» 掲載文:

久留米市の欠陥マンション(新生マンション花畑西)の耐震強度不足問題

 現在、福岡県久留米市の分譲マンション「新生マンション花畑西」における、設計の偽装、施工の不具合に起因する耐震強度不足を巡って、裁判が進められています。
 問題の建物は、上記の提言に含まれる構造計算書の偽装以外にも、基本的な構造設計で単純なミスを重ね、多重の偽装が行われています。しかし、建築確認審査を担当した特定行政庁である久留米市は、それら単純な偽装を全て見逃し、言わばフリーパスのような状態で、確認済証を交付したのです。
 このマンションは、地盤調査が行われないまま建築確認審査が行われ、地盤調査結果が存在しないにもかかわらず、構造計算は、「第1種地盤」(非常に堅固な地盤)として計算されています。さらに、構造計算書に必ずあるべき「入力データリスト」が外されており、意図的に偽装をしている事が、経験の浅い審査担当者であっても一目瞭然でした。本書で警告した「接合部の検討」も偽装されています。その他にも保有水平耐力計算における偽装など数多くの偽装がありますが、前述の単純な偽装さえ見抜けない久留米市は、審査能力を欠いていたと思わざるを得ません。そして、20年経過した現在でさえ、審査能力が向上したとは考えられないので、これまで久留米市が建築確認済証を交付した全ての物件について、構造計算上の様々な偽装や問題(本書で警告している接合部の問題などを含めて)が潜んでおり、安全を確認できない建物が数多く存在している可能性は高いと考えられます。久留米市民にとって、大きな不安となっているので、緊急調査をすべきであると思います。
 このマンションの裁判において、久留米市は、自らの責任を回避するためか、「建築確認通知書の図面や構造計算書が本物かどうか判らない」と、根拠も無く主張しています。久留米市が発行した建築確認済証及び添付の設計図書を、「偽物」と主張するのであれば、それ相応の根拠が必要なはずですが、何ら根拠は示されていません。久留米市は、責任逃れの為の苦しい言い訳に終始しています。

» 提供資料:
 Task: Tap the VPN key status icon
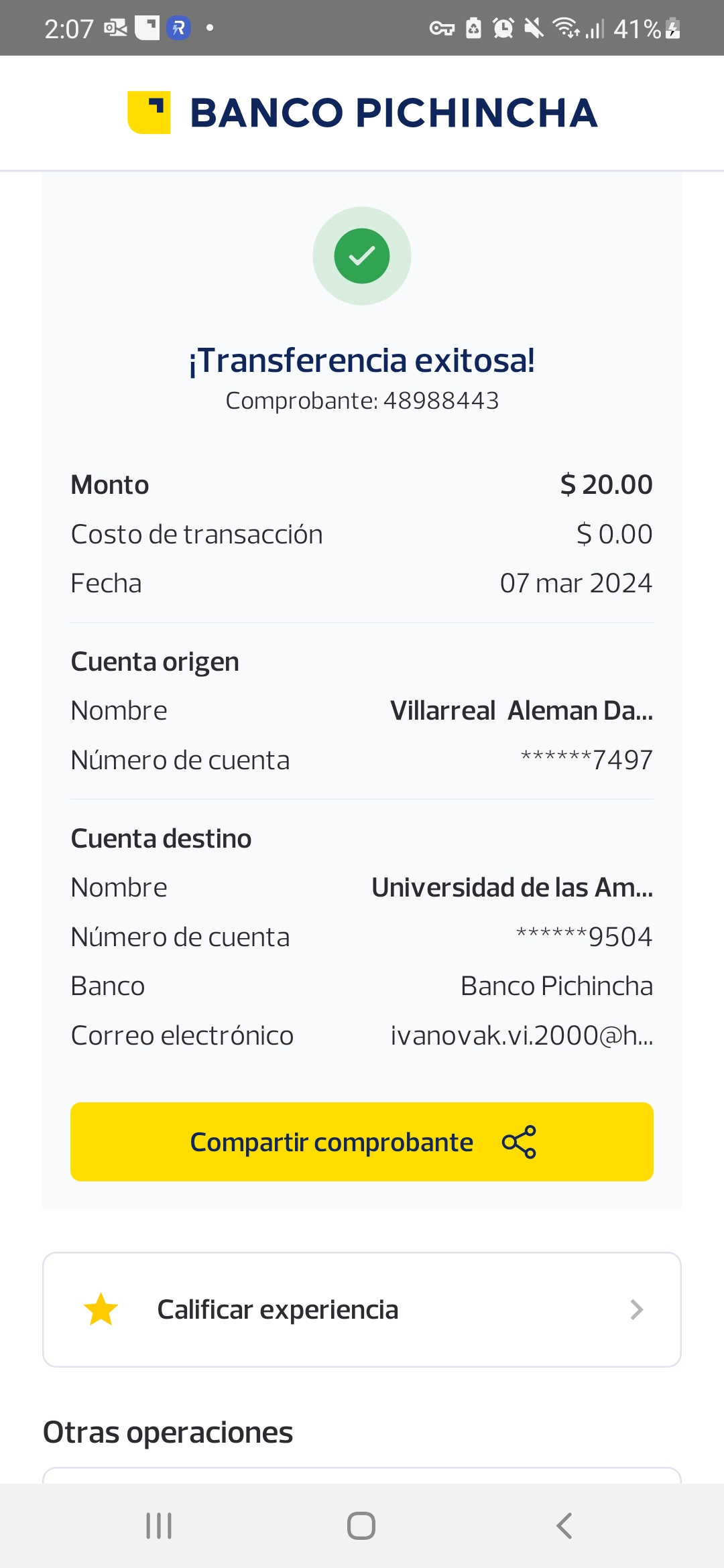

» 作業内容:
1. 掲載文によると、地盤調査結果が存在しないにもかかわらず、構造計算はどのような地盤として計算されていましたか。
2. 掲載文の「久留米市の欠陥マンション(新生マンション花畑西)の耐震強度不足問題」から「ような状態で、確認済証を交付したのです。」までの部分を、「分譲マンション」を「賃貸マンション」に差し替えて書き直してください。
このデータは今回の作業には関係しません。

» 課題ごとの結果:
1. 「第1種地盤」(非常に堅固な地盤)として計算されていました。

2.
久留米市の欠陥マンション(新生マンション花畑西)の耐震強度不足問題

 現在、福岡県久留米市の賃貸マンション「新生マンション花畑西」における、設計の偽装、施工の不具合に起因する耐震強度不足を巡って、裁判が進められています。
 問題の建物は、上記の提言に含まれる構造計算書の偽装以外にも、基本的な構造設計で単純なミスを重ね、多重の偽装が行われています。しかし、建築確認審査を担当した特定行政庁である久留米市は、それら単純な偽装を全て見逃し、言わばフリーパスのような状態で、確認済証を交付したのです。